Mais il est vrai que le fait d’ouvrir un squat et d’occuper des terres est un geste politique en soi. C’est afficher son refus du principe de propriété privée et revendiquer qu’on ne compte demander l’autorisation de personne pour vivre librement. L’occupation illégale enlève à l’État un certain nombre des outils dont il dispose pour pousser à l’autodiscipline. Pour faire régner l’ordre, il ne lui reste plus que la force brutale de la police, et la violence à peine plus discrète de la justice.
Qui a eu la chance de vivre ou même de passer un peu de temps dans ces espaces libérés de la normalité capitaliste et marchande n’a pu en repartir sans être affecté et réaliser, par contraste, à quel point le capitalisme et sa bureaucratie brident nos potentialités et rendent les vies légales bien tristes et fades."
La pleine propriété est une garantie d’indépendance
Pour Philippe Bone, "certaines activités ont vocation à être éphémères. C’est ce qu’on appelle les ’luttes ponctuelles’ : ZAD, luttes contre un projet de loi précis, occupations d’immeubles vides et abandonnés, soit pour y loger des SDF, soit pour y développer des ateliers d’artistes, des salles de répétitions etc.
Les squatteurs ’’sauvages’’ de Paris (AlterNation, le ’’60’’ rue d’Avron, le mémorable squat Palikao), les Kraken d’Amsterdam, les Hausbesetzer de Kreuzberg ou Prenslauerberg de Berlin le savent d’ailleurs très bien et prennent dès leur arrivée toutes les dispositions pour repartir ’sans trop de casse’ (pas d’objets de valeur, pas de matériel lourd, pas d’aménagements coûteux…). C’est l’application concrète des zones autonomes temporaires (3).
Ne nous cachons pas qu’il existe, dans les milieux alternatifs de terrain, une réticence et parfois même de l’hostilité au fait de posséder ses propres locaux : le sentiment que devenir propriétaire, c’est faire partie des possédants et s’institutionnaliser, se retrouver piégés, cimentés, comme encroûtés.

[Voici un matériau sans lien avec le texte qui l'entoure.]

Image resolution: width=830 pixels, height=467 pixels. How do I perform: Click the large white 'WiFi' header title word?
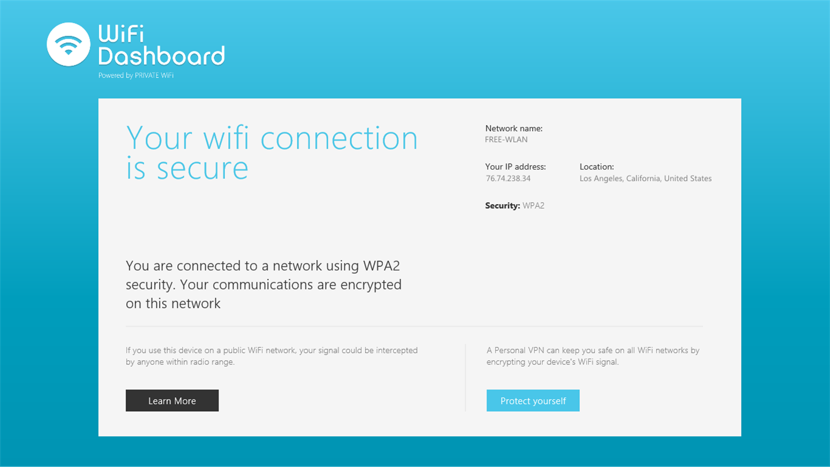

Il ne faut pas continuer à être en permanence à la merci de décisions extérieures vis-à-vis des aléas budgétaires (paiement irrégulier des loyers, souvent exorbitants en ville)… ou politiques (changements surprises dans les choix culturels municipaux, par exemple, en cas de subventions ou de prêts ’gracieux’ des locaux, comme ça se voit très souvent). Il n’y a aucune hésitation à avoir si on en a la possibilité financière : la pleine propriété des infrastructures de ses propres activités est aussi une garantie d’indépendance".
Même si « la propriété c’est le vol », de nombreuses initiatives anarchistes sont propriétaires de leurs locaux : librairie Publico et Radio libertaire à Paris (4), librairie La Gryphe à Lyon (5). Certaines alternatives ont aussi besoin d’une certaine tranquillité « légale » pour perdurer , comme ces médias et librairies associatives.
(1) Société civile immobilière (SCI) : mode d’achat des locaux de Silence par avec une centaine de sociétaires. Groupement foncier agricole (GFA) : les plus célèbres sont ceux du plateau du Larzac, dans l’Aveyron, mais il en existe de nombreux autres, plus petits. Terre de liens est une structure qui permet à de jeunes agricult·rices de s’installer sans avoir à supporter le coût du foncier (voir Silence no 396, décembre 2011).
(2) Le numéro de Silence sur les alternatives à Paris (no 337, juillet 2006) a été très vite dépassé : six mois après, la moitié des initiatives avaient disparu !
(3) Voir la théorie des Temporary Autonomous Zones (TAZ, zones autonomes temporaires) rendue célèbre par le petit pamphlet de Hakim Bey paru en 2003. Les squats cités par l’auteur abritent des démarches différentes, certains étant plus des squats d’artistes, d’autres davantage des lieux d’habitation. Certains, comme le Palikao, ont bénéficié d’un bail précaire, perduré plusieurs années et investi matériellement les lieux.